Protect Your Patch – Grow Something Great
Protecting our backyards from invasive ants is a must but most of the time, we don’t know we have them until the damage is done.
Thankfully, our Community Taskforce has made a video to show you how to protect your patch from invasive ants; so you don’t spread the ants and cause another infestation and also prevent the ants from coming onto your patch.
How to quarantine your potted plant
Two methods to quarantine
Bare rooting is taking a potted plant and removing the pot and soil, leaving the roots bare. Bare roots remove any ants, nests, or eggs that could be hiding in the soil.

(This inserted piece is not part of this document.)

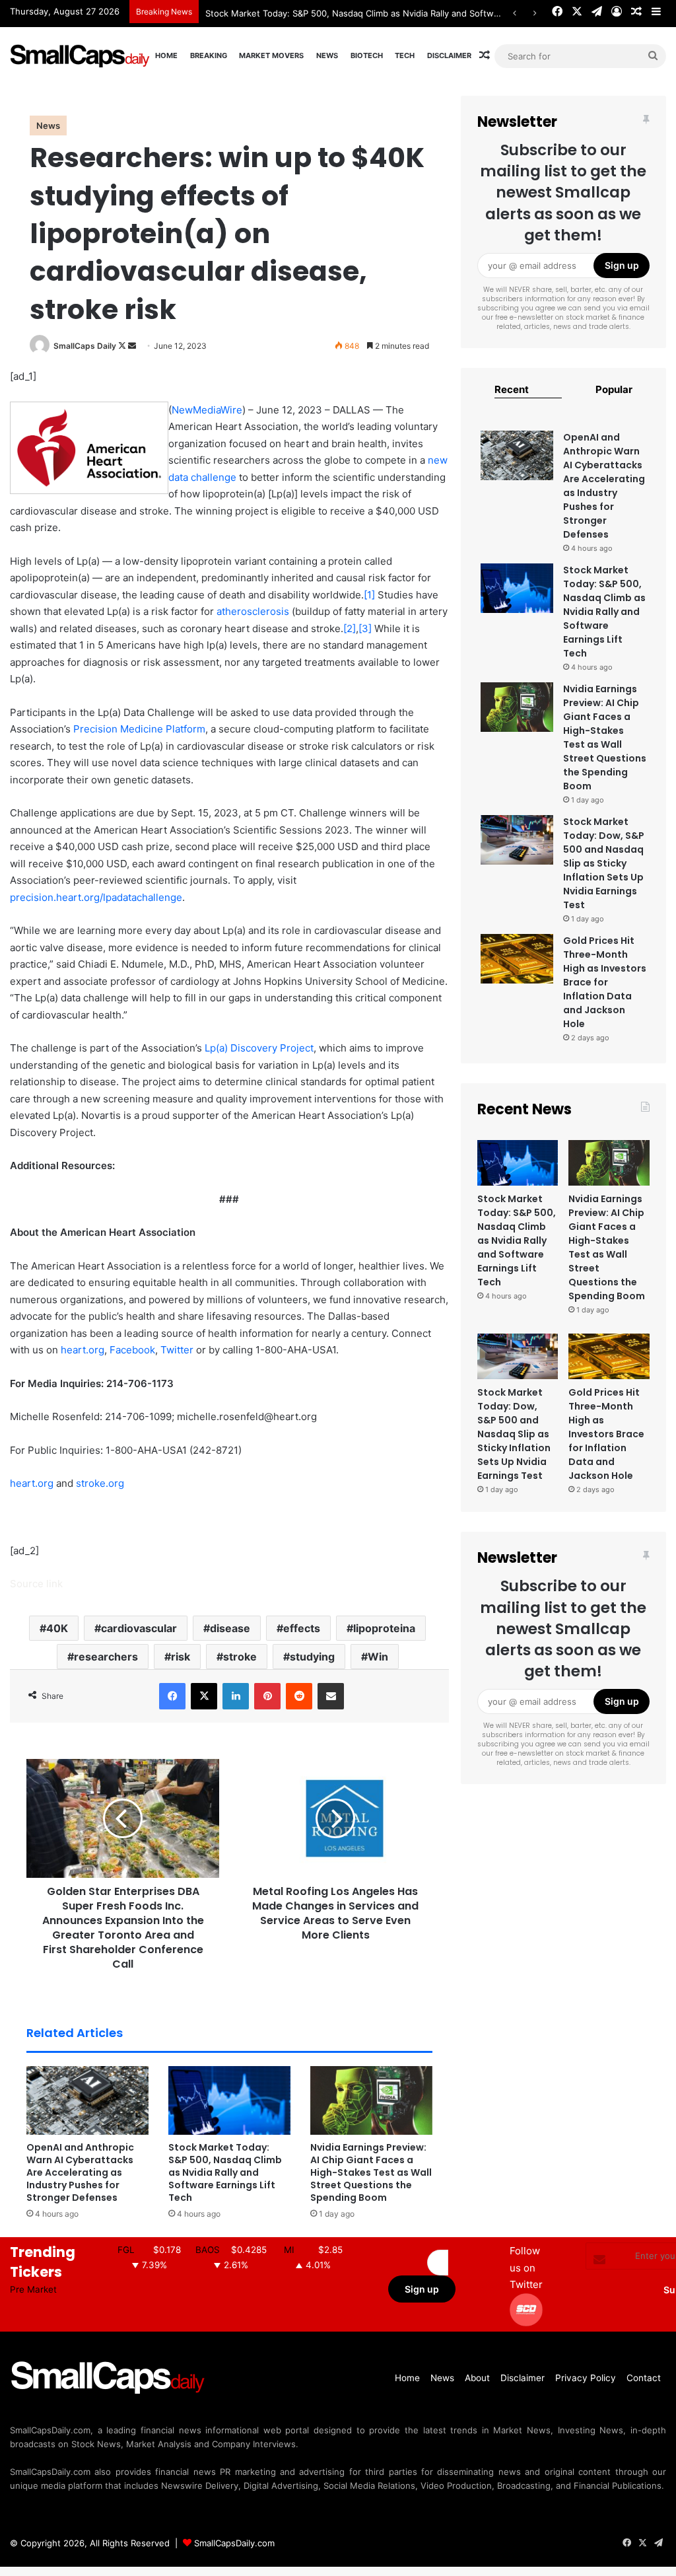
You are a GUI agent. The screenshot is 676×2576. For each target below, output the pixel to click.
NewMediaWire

A water bath is soaking your potted plant in a container of water for some hours, and checking the water for suspect ants.
For larger pots, you can position the pot in a moat of water, essentially creating an ‘island’. The roots don’t get wet but ants cannot escape the water. Plants quarantined in a moat of water can be left longer than 24 hours.
- Check the FAQ below to see if your plant can handle bare roots
- Remove the pot and soil
- Check for yellow crazy or electric ants, take a sample if you’re unsure and call Biosecurity Queensland on 13 25 23
- Wrap bare roots with wet newspaper and fasten with a rubber band
- Your plant is now safe from invasive ants and ready for planting
- Gather your equipment: large bucket or tray, water, dishwashing liquid, table (optional)
- Place your large bucket or tray on the ground or on a table
- Fill it with water
- Submerge your plant in the water
- Add a drop of dishwashing liquid to the water
- Make sure your plant’s foliage is not touching anything around it
- Wait up to 12hrs or less for a small pot, 24hrs for a larger pot
- Check the water for yellow crazy or electric ants, take a sample if you’re unsure, and call Biosecurity Queensland on 13 25 23
- Remove your plant from the water, it’s now safe and ready for your patch
- Large pot, sensitive plant, unsure how much water, or how long you submerge? See FAQ below for more details
Frequently Asked Questions
It’s not recommended to bare-root decorative plants in ceramic pots, fragile, sensitive, or delicate plants such as the herbaceous types, young vegetables, or small potted trees.
A large number of plant groups can be shared bare-rooted especially if they are being attended to by the receiver quickly.
Bulbs, tubers, and rhizomes, such as root vegetables, gingers, or flowers, are best offered when bare-rooted and cleaned thoroughly.
Cacti, dragonfruit, and a variety of ornamentals including many succulents, anthuriums, and philodendrons may be shared as cuttings whether rooted or not.
Bromeliads including pineapples, orchids, elephant ears, and assorted other aroids are routinely swapped and shared as bare-rooted plants.
It can also be done with many flowers such as roses. However, an assortment of young plants such as vegetables, herbs, and even pawpaws, can be bare-rooted, on a ready plant immediately basis. Otherwise, water bath.
If you have a small potted plant, submerge the pot in a vessel of water over the rim of the pot (see image above).
The types of containers you can use are buckets, basins, or wheelbarrows if you have a few plants to quaratine.
Larger pots will need a moat of water around the plant. For this, you need a tray and something to stand the pot on (see image above).
When submerging large pots in water, the maximum time you should leave the pot in water is 24 hours.
For small pots, 2-3 hours should be sufficient. However, there is no fixed answer as there are many different plants that can tolerate submerged roots differently.
We suggest you allow for 2-3 hours and then monitor your plant thereafter.
When checking for ants, make sure you check the foliage as well.
You can use an insecticide if you want to take an extra precaution, however, we don’t condone killing native ants.
The dishwashing soap breaks the water’s surface tension and stops rafting. The dishwashing soap also helps the water absorb further into the pot.
Any suspect ants can be collected in a plastic zip-lock bag or jar and then put in the freezer for 24 hours to ensure they are dead. Call 13 25 23 to arrange a pick up of the sample for identification.
Firstly, check the soil for suspect ants. Soil can either be removed dry or in a bucket of water.
Soil is a potential carrier of yellow crazy and electric ants and should be taken to an approved receiving station – which is the Council Waste Transfer Stations.